The Macronutrient Hierarchy of Fat Storage:

1. Dietary Fat
2. Carbohydrates
3. Protein and Alcohol
The conversion of carbs to fat, via de novo lipogenesis (DNL), is hardly significant in humans and usually only occurs when glycogen stores are saturated (think prolonged high carb overfeeding).

This does not matter much in practical terms, as there will be plenty of dietary fat during a mixed diet overfeeding. Carbs promote fat gain by reducing fat oxidation.

Sure, there’s some variance between individuals based on genetics, metabolic state and habitual diet patterns. Enzymes that modulate DNL are up-regulated in habitual high carb diets and in the obese. Insulin sensitivity is also another factor that plays a role. There are similar individual aspects to the storage of dietary fat as well, mediated by LPL and ASP.

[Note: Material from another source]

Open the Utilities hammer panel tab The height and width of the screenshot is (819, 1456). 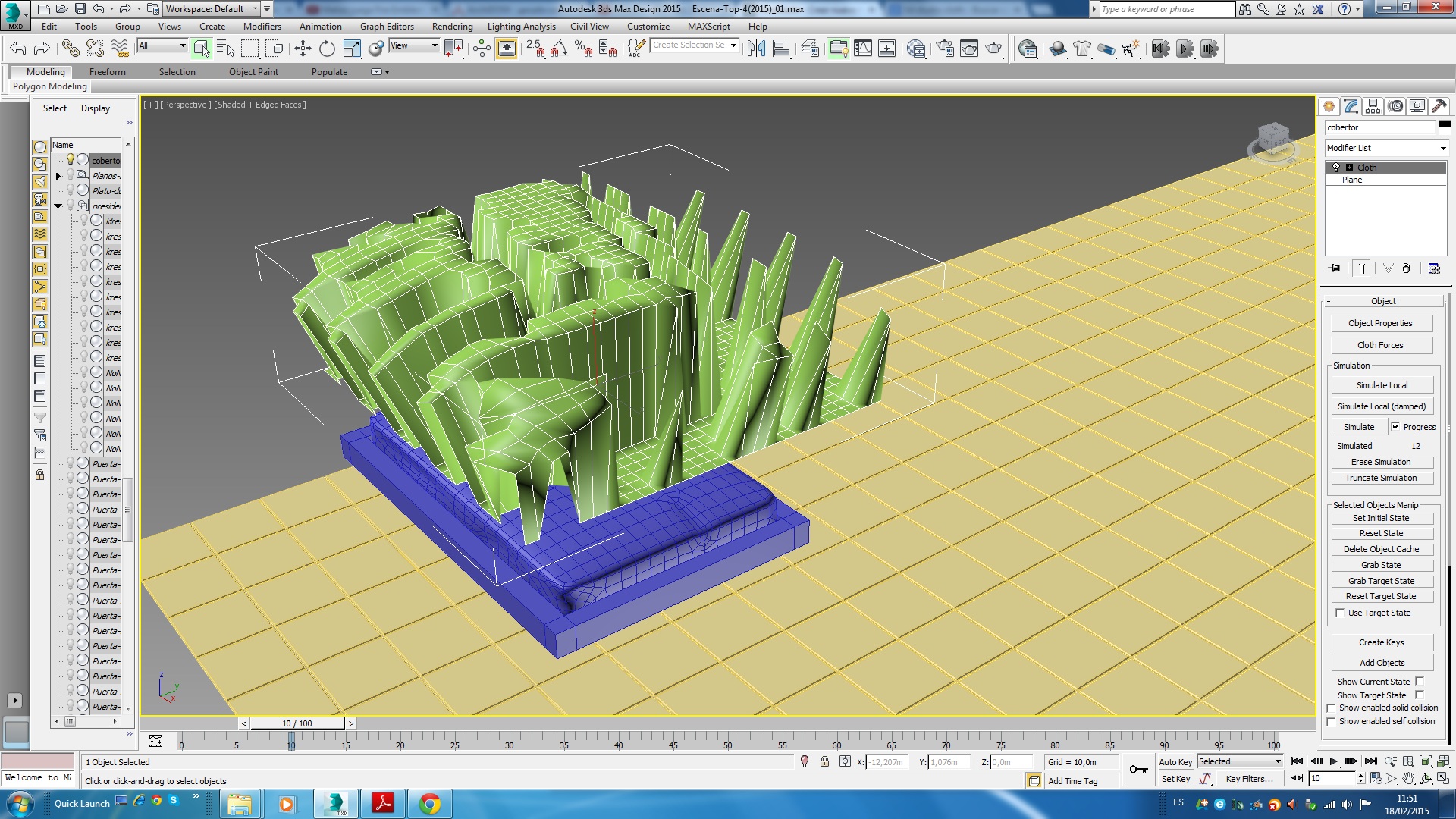point(1439,106)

In metabolically healthy humans, the energy cost for DNL is approximately 25%. In practical terms, this means that 3 out of 4 calories can be used for fat synthesis once a “carbohydrate surplus” is achieved after glycogen stores are fully saturated.

Given that glycogen stores are never full in conditions of energy balance, people can eat a large amount of carbs before carbs contribute to fat gain directly.

Protein and Alcohol have the highest Thermic Effect of Food (TEF) in comparison to carbs and fat, ranging from 10-30% for alcohol and 20-30% for protein. Carbs have a ~5% TEF and fat has a 0-3% TEF. Total TEF is said to be about 10% of the total calories ingested, but that’s based on the typical low protein American Diet.

The key point here is that protein cannot contribute to fat gain directly to any meaningful degree. In fact higher protein diets will help with fat loss and provide the least fat gain, due to the higher TEF.

Similar to carbohydrate, protein and alcohol act in a similar way as carbs do in regards to metabolism. They blunt fat oxidation. However, while carbs can contribute to fat gain directly once glycogen stores are full, protein and ethanol are unlikely to do so.

The actual cheat day strategies:

1. Don’t stress it

2. Create a caloric buffer leading to the feast via fasting. If you can’t fast for whatever reason have a high protein meal (about 50g of protein, with trace amount of carbs and fat) a couple hours before the event. That way, the average person will have at least 2000calories to play with during their feast. Simple strategy but it works.

3. Prioritize Protein during the feast. Protein First and Carbs and Fat for Taste. If you think of your meals like this, you’ll automatically raise the percentage of protein during the meal, and in turn increase TEF and satiety. Eat Protein and Fat first, along with veggies for added volume and Carbs like cakes, alcohol, sweets etc last.

4. Limit your choices, not the amount. If I gave you 15 plates of different food choices you’d eat a lot more than if I were to give you unlimited amounts of lean meat and rice pudding/whatever cake or sweet you like. By limiting your choices, you’ll likely only eat so much of it before you feel “full” and satisfied.